= Beginning of Section =

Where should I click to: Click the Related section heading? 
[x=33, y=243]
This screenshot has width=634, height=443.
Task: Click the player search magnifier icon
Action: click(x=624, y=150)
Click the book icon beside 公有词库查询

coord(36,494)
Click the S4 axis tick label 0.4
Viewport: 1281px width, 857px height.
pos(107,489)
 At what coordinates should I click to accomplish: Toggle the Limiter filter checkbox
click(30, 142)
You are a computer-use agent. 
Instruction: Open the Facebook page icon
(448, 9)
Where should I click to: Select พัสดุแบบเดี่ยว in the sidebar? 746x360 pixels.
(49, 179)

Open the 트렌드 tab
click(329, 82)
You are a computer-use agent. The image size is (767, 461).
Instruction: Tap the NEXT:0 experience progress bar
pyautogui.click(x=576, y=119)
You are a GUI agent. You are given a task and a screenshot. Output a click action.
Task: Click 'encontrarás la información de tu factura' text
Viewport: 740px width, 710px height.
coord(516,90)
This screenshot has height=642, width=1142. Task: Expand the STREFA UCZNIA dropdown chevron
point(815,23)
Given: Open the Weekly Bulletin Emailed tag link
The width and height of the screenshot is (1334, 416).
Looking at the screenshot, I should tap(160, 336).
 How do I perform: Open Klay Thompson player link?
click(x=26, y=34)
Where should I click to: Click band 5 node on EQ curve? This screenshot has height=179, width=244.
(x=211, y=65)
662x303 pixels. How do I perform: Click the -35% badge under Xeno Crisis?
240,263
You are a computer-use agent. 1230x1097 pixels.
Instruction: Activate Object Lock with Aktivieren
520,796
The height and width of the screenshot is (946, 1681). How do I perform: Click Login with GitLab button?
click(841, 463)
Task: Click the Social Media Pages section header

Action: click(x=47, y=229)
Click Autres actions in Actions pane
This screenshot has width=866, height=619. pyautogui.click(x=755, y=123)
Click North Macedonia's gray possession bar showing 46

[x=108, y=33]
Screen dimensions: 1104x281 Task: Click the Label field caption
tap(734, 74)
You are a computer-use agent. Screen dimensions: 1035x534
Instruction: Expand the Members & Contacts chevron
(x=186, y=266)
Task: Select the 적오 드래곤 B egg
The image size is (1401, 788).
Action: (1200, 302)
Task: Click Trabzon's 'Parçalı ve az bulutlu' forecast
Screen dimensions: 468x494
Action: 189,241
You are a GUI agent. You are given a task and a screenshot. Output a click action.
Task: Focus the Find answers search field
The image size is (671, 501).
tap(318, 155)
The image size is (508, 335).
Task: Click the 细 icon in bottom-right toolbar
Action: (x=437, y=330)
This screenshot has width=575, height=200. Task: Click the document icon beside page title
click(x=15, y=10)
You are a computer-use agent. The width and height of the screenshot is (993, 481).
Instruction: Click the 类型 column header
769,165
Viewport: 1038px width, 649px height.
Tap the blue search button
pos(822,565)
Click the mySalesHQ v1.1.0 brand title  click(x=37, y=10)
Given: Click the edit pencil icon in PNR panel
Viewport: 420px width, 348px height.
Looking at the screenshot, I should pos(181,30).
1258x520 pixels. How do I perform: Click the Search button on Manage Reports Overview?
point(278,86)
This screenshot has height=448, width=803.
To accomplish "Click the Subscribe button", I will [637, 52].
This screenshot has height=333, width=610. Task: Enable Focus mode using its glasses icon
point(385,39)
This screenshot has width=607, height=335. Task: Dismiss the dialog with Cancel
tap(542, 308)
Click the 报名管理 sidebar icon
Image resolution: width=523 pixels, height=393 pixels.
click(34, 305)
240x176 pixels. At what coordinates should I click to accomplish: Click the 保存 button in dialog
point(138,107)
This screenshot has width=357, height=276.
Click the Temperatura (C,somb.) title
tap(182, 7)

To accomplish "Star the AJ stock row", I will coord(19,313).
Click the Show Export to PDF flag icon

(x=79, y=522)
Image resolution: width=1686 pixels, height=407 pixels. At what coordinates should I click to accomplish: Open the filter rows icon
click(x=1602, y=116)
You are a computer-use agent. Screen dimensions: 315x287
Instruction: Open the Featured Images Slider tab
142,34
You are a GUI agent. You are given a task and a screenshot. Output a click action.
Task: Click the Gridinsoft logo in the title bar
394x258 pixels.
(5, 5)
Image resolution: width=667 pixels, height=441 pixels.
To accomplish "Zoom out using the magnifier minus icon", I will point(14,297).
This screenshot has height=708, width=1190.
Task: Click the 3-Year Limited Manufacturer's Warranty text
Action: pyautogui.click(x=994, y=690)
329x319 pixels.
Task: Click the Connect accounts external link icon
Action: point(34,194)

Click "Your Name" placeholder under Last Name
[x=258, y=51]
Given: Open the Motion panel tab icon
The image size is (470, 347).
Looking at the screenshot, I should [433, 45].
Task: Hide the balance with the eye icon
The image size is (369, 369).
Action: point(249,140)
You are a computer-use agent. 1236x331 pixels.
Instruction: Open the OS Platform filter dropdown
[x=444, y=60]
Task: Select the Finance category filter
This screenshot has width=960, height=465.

= End of Section =

■ How to complete this task ■
Retype the material word for word. Add nothing to it.

■ Output for this task ■
Where should I click to: Click the Related section heading? 
[x=33, y=243]
This screenshot has width=634, height=443.
Task: Click the player search magnifier icon
Action: click(x=624, y=150)
Click the book icon beside 公有词库查询

coord(36,494)
Click the S4 axis tick label 0.4
Viewport: 1281px width, 857px height.
pos(107,489)
 At what coordinates should I click to accomplish: Toggle the Limiter filter checkbox
click(30, 142)
You are a computer-use agent. 
Instruction: Open the Facebook page icon
(448, 9)
Where should I click to: Select พัสดุแบบเดี่ยว in the sidebar? 746x360 pixels.
(49, 179)

Open the 트렌드 tab
click(329, 82)
You are a computer-use agent. The image size is (767, 461).
Instruction: Tap the NEXT:0 experience progress bar
pyautogui.click(x=576, y=119)
You are a GUI agent. You are given a task and a screenshot. Output a click action.
Task: Click 'encontrarás la información de tu factura' text
Viewport: 740px width, 710px height.
coord(516,90)
This screenshot has height=642, width=1142. Task: Expand the STREFA UCZNIA dropdown chevron
point(815,23)
Given: Open the Weekly Bulletin Emailed tag link
The width and height of the screenshot is (1334, 416).
Looking at the screenshot, I should tap(160, 336).
 How do I perform: Open Klay Thompson player link?
click(x=26, y=34)
Where should I click to: Click band 5 node on EQ curve? This screenshot has height=179, width=244.
(x=211, y=65)
662x303 pixels. How do I perform: Click the -35% badge under Xeno Crisis?
240,263
You are a computer-use agent. 1230x1097 pixels.
Instruction: Activate Object Lock with Aktivieren
520,796
The height and width of the screenshot is (946, 1681). How do I perform: Click Login with GitLab button?
click(841, 463)
Task: Click the Social Media Pages section header

Action: click(x=47, y=229)
Click Autres actions in Actions pane
This screenshot has width=866, height=619. pyautogui.click(x=755, y=123)
Click North Macedonia's gray possession bar showing 46

[x=108, y=33]
Screen dimensions: 1104x281 Task: Click the Label field caption
tap(734, 74)
You are a computer-use agent. Screen dimensions: 1035x534
Instruction: Expand the Members & Contacts chevron
(x=186, y=266)
Task: Select the 적오 드래곤 B egg
The image size is (1401, 788).
Action: (1200, 302)
Task: Click Trabzon's 'Parçalı ve az bulutlu' forecast
Screen dimensions: 468x494
Action: 189,241
You are a GUI agent. You are given a task and a screenshot. Output a click action.
Task: Focus the Find answers search field
The image size is (671, 501).
tap(318, 155)
The image size is (508, 335).
Task: Click the 细 icon in bottom-right toolbar
Action: (x=437, y=330)
This screenshot has width=575, height=200. Task: Click the document icon beside page title
click(x=15, y=10)
You are a computer-use agent. The width and height of the screenshot is (993, 481).
Instruction: Click the 类型 column header
769,165
Viewport: 1038px width, 649px height.
Tap the blue search button
pos(822,565)
Click the mySalesHQ v1.1.0 brand title  click(x=37, y=10)
Given: Click the edit pencil icon in PNR panel
Viewport: 420px width, 348px height.
Looking at the screenshot, I should pos(181,30).
1258x520 pixels. How do I perform: Click the Search button on Manage Reports Overview?
point(278,86)
This screenshot has height=448, width=803.
To accomplish "Click the Subscribe button", I will [637, 52].
This screenshot has height=333, width=610. Task: Enable Focus mode using its glasses icon
point(385,39)
This screenshot has width=607, height=335. Task: Dismiss the dialog with Cancel
tap(542, 308)
Click the 报名管理 sidebar icon
Image resolution: width=523 pixels, height=393 pixels.
click(34, 305)
240x176 pixels. At what coordinates should I click to accomplish: Click the 保存 button in dialog
point(138,107)
This screenshot has width=357, height=276.
Click the Temperatura (C,somb.) title
tap(182, 7)

To accomplish "Star the AJ stock row", I will coord(19,313).
Click the Show Export to PDF flag icon

(x=79, y=522)
Image resolution: width=1686 pixels, height=407 pixels. At what coordinates should I click to accomplish: Open the filter rows icon
click(x=1602, y=116)
You are a computer-use agent. Screen dimensions: 315x287
Instruction: Open the Featured Images Slider tab
142,34
You are a GUI agent. You are given a task and a screenshot. Output a click action.
Task: Click the Gridinsoft logo in the title bar
394x258 pixels.
(5, 5)
Image resolution: width=667 pixels, height=441 pixels.
To accomplish "Zoom out using the magnifier minus icon", I will point(14,297).
This screenshot has height=708, width=1190.
Task: Click the 3-Year Limited Manufacturer's Warranty text
Action: pyautogui.click(x=994, y=690)
329x319 pixels.
Task: Click the Connect accounts external link icon
Action: point(34,194)

Click "Your Name" placeholder under Last Name
[x=258, y=51]
Given: Open the Motion panel tab icon
The image size is (470, 347).
Looking at the screenshot, I should [433, 45].
Task: Hide the balance with the eye icon
The image size is (369, 369).
Action: point(249,140)
You are a computer-use agent. 1236x331 pixels.
Instruction: Open the OS Platform filter dropdown
[x=444, y=60]
Task: Select the Finance category filter
This screenshot has width=960, height=465.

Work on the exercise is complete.